Noel’s intention to make at least some manner of statement is bracingly apparent —the anthemic orchestral swellings and searching vocals of “Everybody’s On the Run” operate on the epic scale of Oasis’ most confident songs, while “If I Had A Gun” is the spiritual offspring of “Wonderwall” without being disappointingly derivative of its mega-hit predecessor. While not everything has the focus of those standouts, there’s a bristling energy throughout as songs end in rave-ups, harrumph with lavish structure and otherwise revel in Noel’s appreciable compositional skill. Underneath the coke and yobbery, an earnest heart always beat within Oasis’ best work, and it’s this stream of their collective soul that Noel has always better tapped.

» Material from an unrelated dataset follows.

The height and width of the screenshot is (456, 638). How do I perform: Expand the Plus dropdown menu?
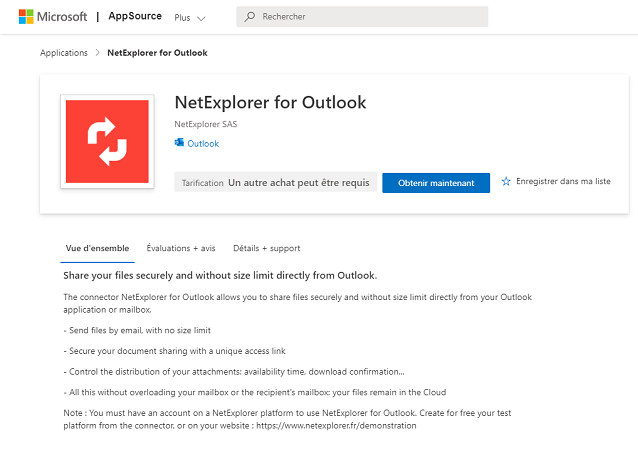tap(190, 17)
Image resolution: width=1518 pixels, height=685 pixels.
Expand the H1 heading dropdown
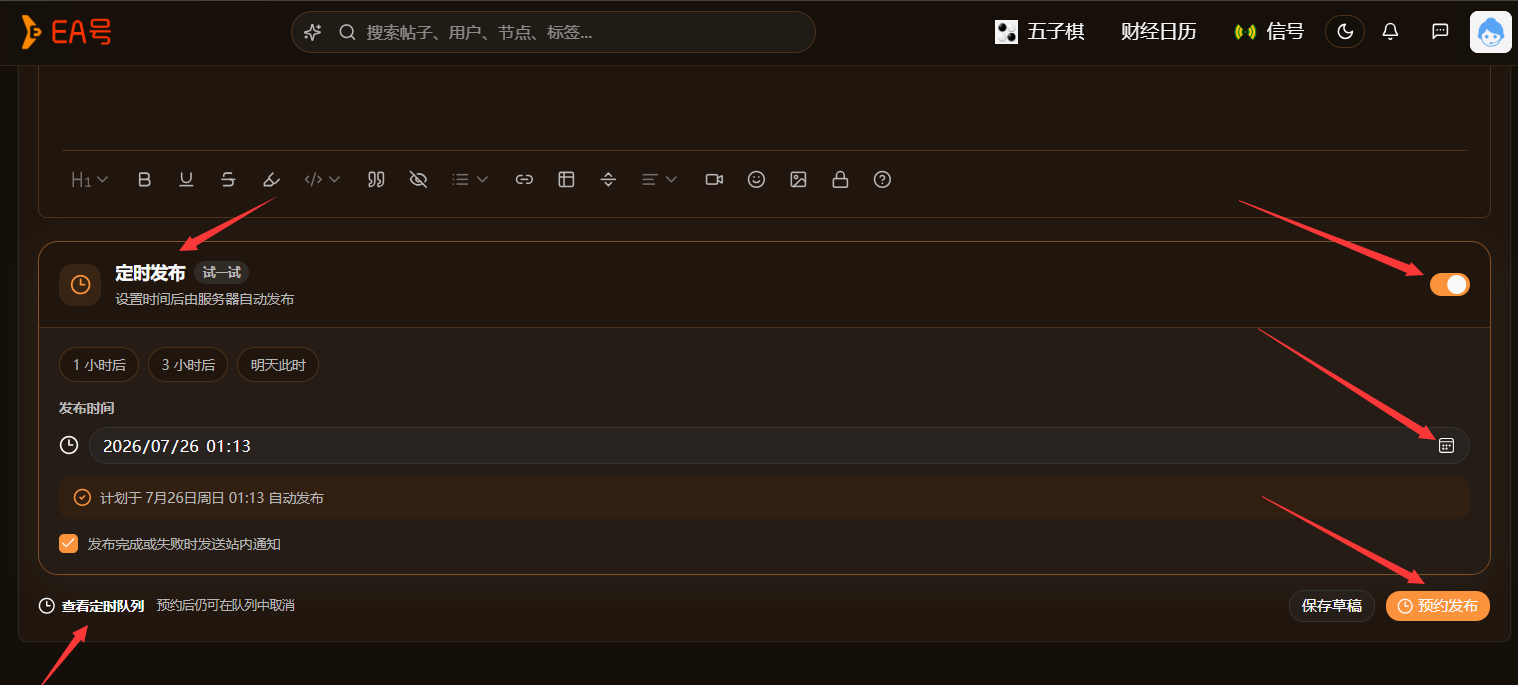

For those diehard Noel partisans who feel like his vocals on “Acquiesce” might be the pivotal emotional moment in the Oasis catalog, this album provides an extra measure of proof that he’s the more indispensible of that particular duo of mop-haired misanthropes. Listening to the lyrics of “(I Wanna Live A Dream In My) Record Machine,” you almost forget that the moment of yearning it portrays comes not from a young artist straining himself bloody for an audience, but instead someone who has been to the mountain and back a few times over. Coming from a band that derives a certain amount of its notoriety from seeming jaded and indifferent, Gallagher’s solo flight is actually stunningly pure and beautifully rendered.